I read the rest of the poem and sigh. I don’t have enough faith to write like this. Like the ones who sit and receive the words that the world, or at least my own heart, really needs to hear.

WHEN THE WILD GOD
Arrives at the door,
You will probably fear him.
He reminds you of something dark
That you might have
dreamt,
Or the secret you do not
Wish to be shared.

Perhaps my problem, as I consider it, is that I never feared God when we sat at a table together. I wasn’t afraid. Even when there was silence. We always had something interesting to work on together, like a puzzle or a craft with scissors and glue. I always found Him kind. His eyes thoughtful and curious as though he wanted to know something over time while we sat and worked out that puzzle or cut crafts.

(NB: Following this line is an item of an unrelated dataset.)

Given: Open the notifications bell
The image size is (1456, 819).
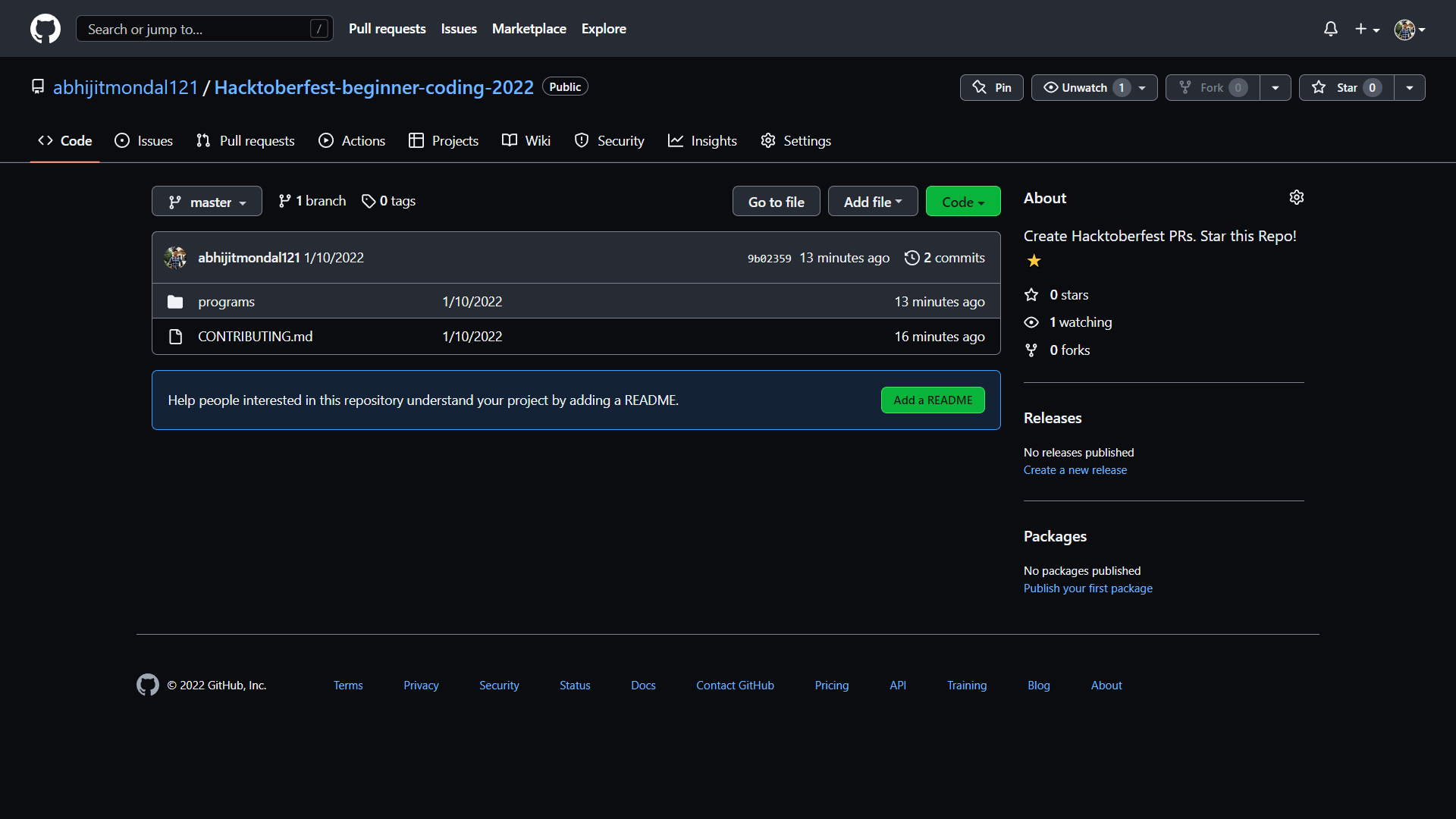Looking at the screenshot, I should [1330, 29].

“Do you like the picture I’m making?” His eyes communicated.
“What do you want to do today? Can I be Frank? I want you to know that you’re beautiful.”

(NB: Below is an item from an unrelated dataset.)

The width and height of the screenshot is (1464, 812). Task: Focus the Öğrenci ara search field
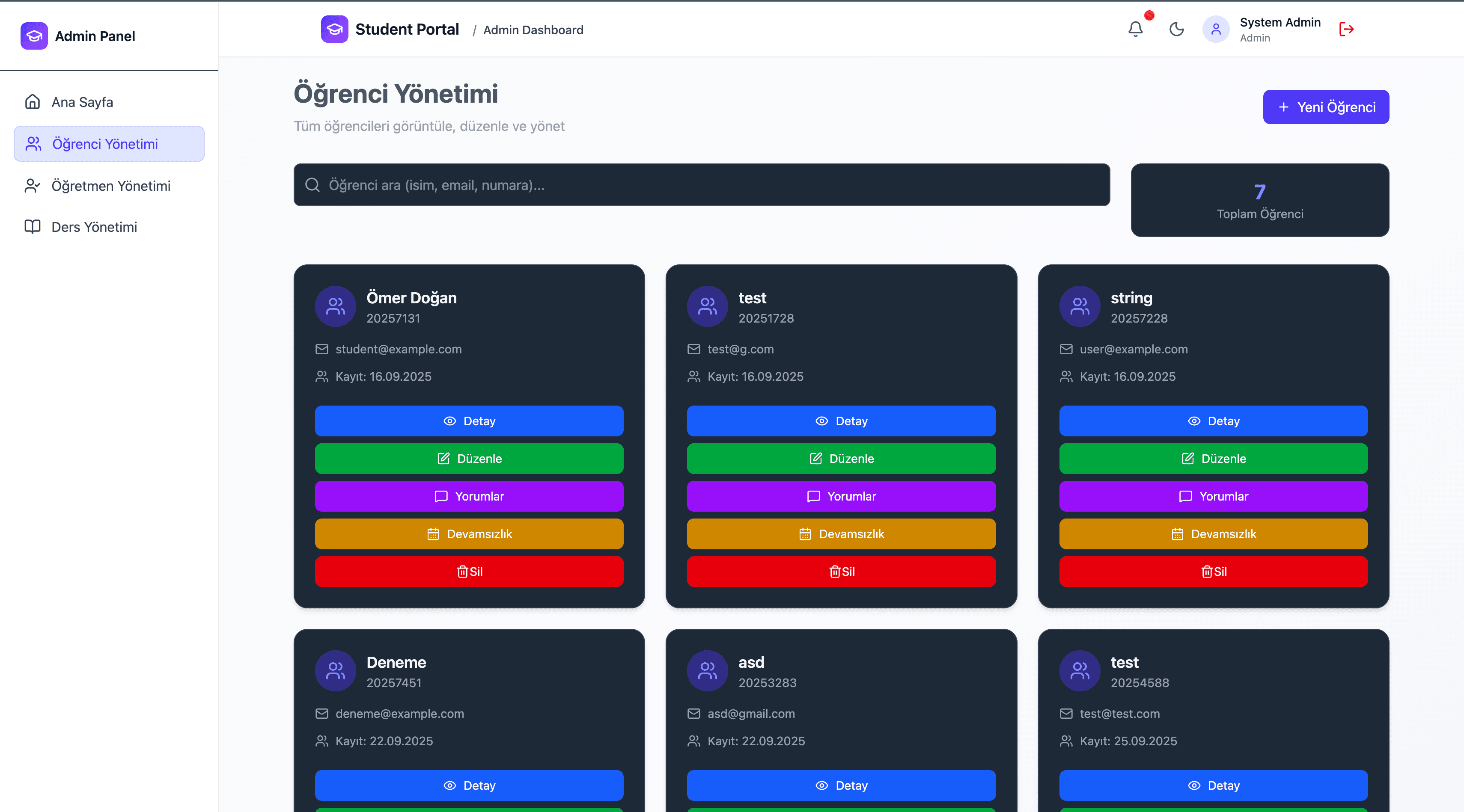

But something happened somewhere along the line and I’m not really sure how we lost the table, God and me.

HE WILL NOT RING
The doorbell;
Instead he scrapes with his
Fingers
Leaving blood on the paintwork
Though primroses grow
In circles round his feet.

Blood on the paintwork.

God, that’s so true.

It appears a moment (or moments?) happened between childhood and maturity when the table God and I were sitting at started to shift and jolt in front of us. There were earthquakes, everything changed and God and I stood up to collect ourselves and wonder if the roof would stand strong above our head. Would the four walls hold? Would the table ever stop shaking the scissors and craft paper and glue?

THE WILD GOD STANDS
In your kitchen.
Ivy is taking over your sideboard;
Mistletoe has moved into
the lampshades
And wrens have begun to sing
An old song in the mouth
Of your kettle.

…He sits at the table, bleeding.
He coughs up foxes.
There are otters in his eyes.

Foxes and Otters. I sense I’ve always seen those otters in his eyes. The playful ones that encouraged me to dance and sing and play when I felt like it. But as the dust filled the air and we began to choke I’m sure I felt that fox in my throat now too. So much so that we rushed out the back door for lack of air. The table still shaking, the walls still wobbling.

Its a new year and its cold outside but the sun out here is SO bright. We’re taking deep, wide breaths together – God, myself and the others.

I’m sitting here wondering as I catch my breath, look up and around:

Do otters still play and foxes still hide when the sun beams down bright as can be?

*Italicized words from “Sometimes a Wild God,” by Tom Hirons.